▶ _WORK ITEM_
Give the number of lines in the records that include the word "agent", and nothing besides.

Saved entries:
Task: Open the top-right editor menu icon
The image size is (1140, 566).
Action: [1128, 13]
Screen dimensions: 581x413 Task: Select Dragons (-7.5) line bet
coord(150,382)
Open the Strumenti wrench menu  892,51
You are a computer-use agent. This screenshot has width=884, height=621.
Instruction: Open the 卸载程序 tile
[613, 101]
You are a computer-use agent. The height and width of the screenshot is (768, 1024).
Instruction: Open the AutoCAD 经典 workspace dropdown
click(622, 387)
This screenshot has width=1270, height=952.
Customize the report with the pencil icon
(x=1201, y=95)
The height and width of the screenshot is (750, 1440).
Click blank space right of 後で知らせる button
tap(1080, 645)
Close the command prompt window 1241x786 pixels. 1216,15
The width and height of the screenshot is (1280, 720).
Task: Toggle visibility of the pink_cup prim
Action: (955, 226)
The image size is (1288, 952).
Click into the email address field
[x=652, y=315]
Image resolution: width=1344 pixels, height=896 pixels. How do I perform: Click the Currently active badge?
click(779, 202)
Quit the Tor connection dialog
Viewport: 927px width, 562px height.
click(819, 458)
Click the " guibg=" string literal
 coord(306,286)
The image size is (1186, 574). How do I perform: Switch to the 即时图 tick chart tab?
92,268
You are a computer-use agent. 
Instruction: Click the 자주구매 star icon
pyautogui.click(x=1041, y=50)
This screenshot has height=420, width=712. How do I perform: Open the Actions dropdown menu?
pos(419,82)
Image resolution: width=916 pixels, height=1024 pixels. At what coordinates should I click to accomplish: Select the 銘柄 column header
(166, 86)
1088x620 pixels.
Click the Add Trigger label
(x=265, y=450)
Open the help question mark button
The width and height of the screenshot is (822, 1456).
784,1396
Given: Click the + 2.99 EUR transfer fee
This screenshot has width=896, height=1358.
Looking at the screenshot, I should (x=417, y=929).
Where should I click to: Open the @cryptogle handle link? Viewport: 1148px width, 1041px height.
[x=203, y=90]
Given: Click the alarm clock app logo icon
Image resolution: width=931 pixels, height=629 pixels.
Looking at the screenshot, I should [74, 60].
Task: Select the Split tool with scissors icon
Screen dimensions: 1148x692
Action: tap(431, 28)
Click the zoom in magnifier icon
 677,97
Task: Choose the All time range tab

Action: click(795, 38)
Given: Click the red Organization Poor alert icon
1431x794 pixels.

▶ _EXERCISE RESULT_
3